La flèche empoisonnée

Imaginez un instant que Julie Snyder ne soit pas la conjointe de Pierre Karl Péladeau et vous admettrez avec moi que Productions J recevrait l’aide financière aux productions indépendantes. Mais le ministère des Finances du Québec considère que sa situation conjugale place Productions J en situation « de dépendance » avec le réseau TVA acquis récemment par Québecor », et disqualifie ainsi l'entreprise de recevoir le crédit d’impôt accordé aux autres producteurs indépendants.

En termes clairs, comme l’exprime à juste titre Mme Snyder, « je constate aujourd'hui que l'aide à la production indépendante, essentielle pour produire des œuvres de qualité, est octroyée au Québec en fonction de ce qui se passe dans ma chambre à coucher ». Regardons les faits. D’abord, Productions J avait droit à l’aide gouvernemental depuis 1997 et, entre 1997 et 2000, TVA en était même l’unique diffuseur. Notons qu’à cette époque, le réseau TVA n'avait pas été acquis par Québecor et Julie Snyder n'avait pas encore rencontré PKP. De plus, Productions J a depuis largement diversifié les diffuseurs avec lesquels l’entreprise est en relations d'affaires.

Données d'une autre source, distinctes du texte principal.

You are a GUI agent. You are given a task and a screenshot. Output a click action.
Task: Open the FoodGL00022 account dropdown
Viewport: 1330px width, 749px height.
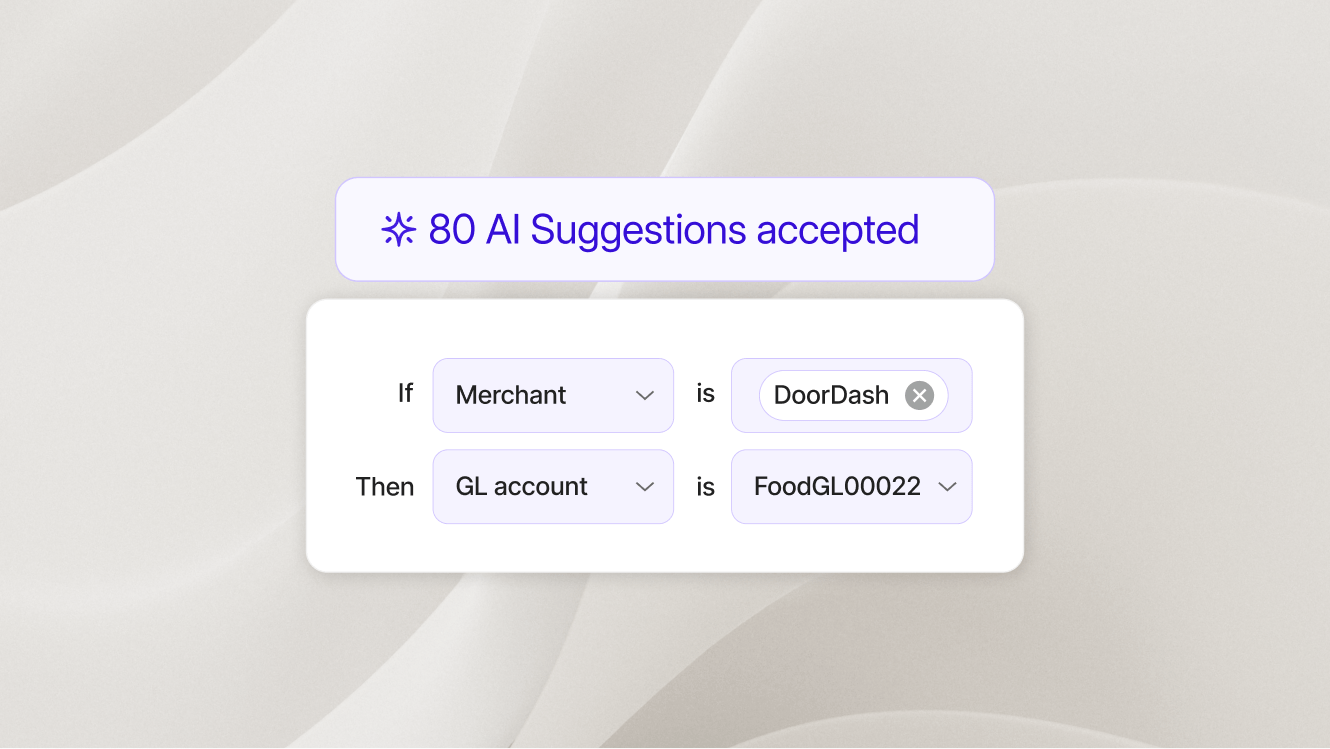point(851,486)
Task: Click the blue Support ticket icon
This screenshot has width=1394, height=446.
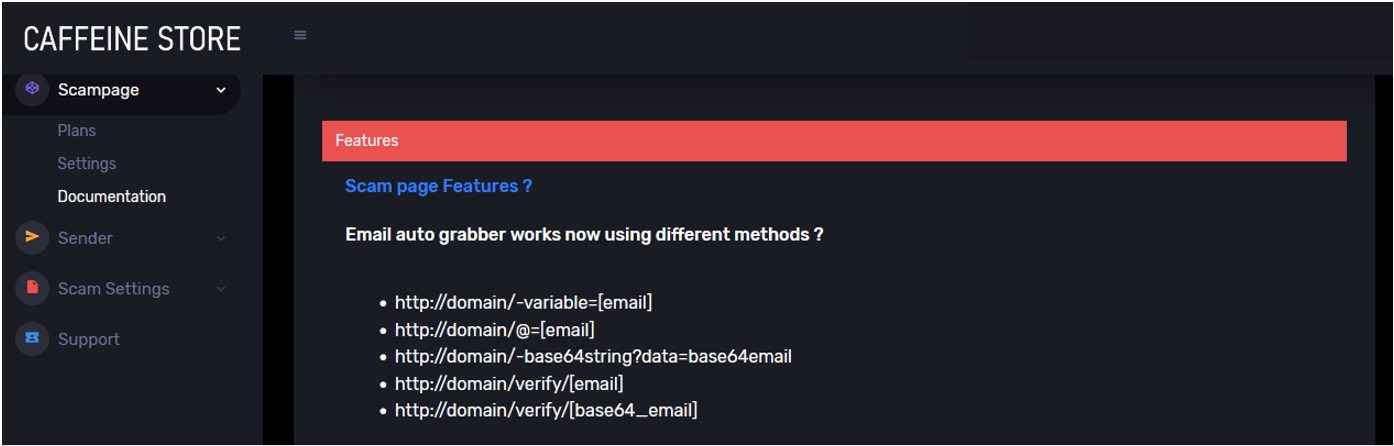Action: [x=32, y=338]
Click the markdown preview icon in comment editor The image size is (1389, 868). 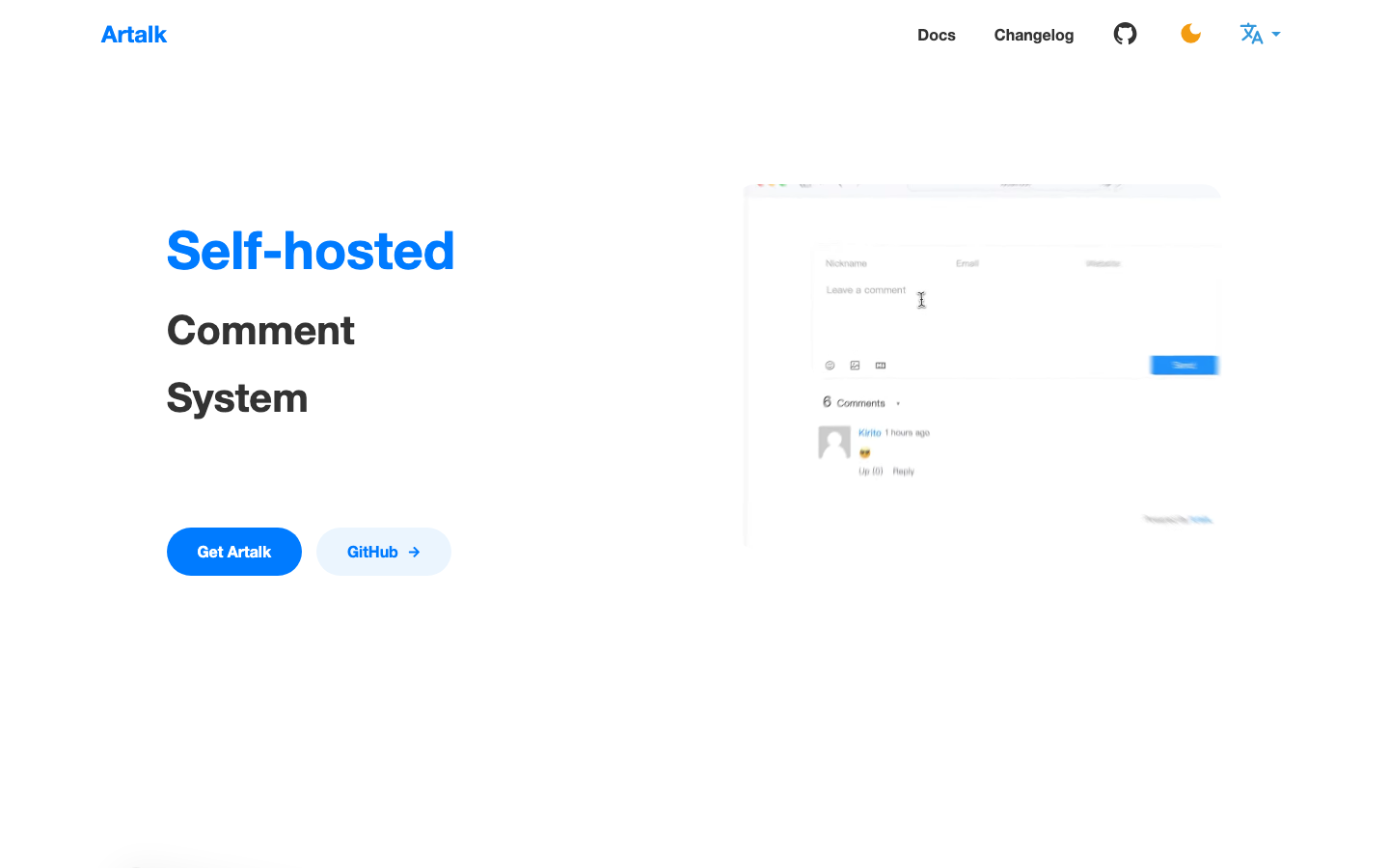click(x=881, y=366)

En bref, pour le gouvernement Couillard, Julie Snyder, la conjointe de Pierre Karl Péladeau, devient dorénavant « dépendante » de PKP et ne peut plus exercer son métier adéquatement sans le support de l’entreprise de son conjoint…Un raisonnement qui ne tient absolument pas la route, considérant le talent manifeste dont Julie Snyder a fait preuve depuis qu’elle est en affaires. Soyons clairs, Mme Snyder est victime de discrimination porteuse d’une flèche empoisonnée de la part du gouvernement Couillard qui établit une règle rétrograde et perverse envers la conjointe du boss.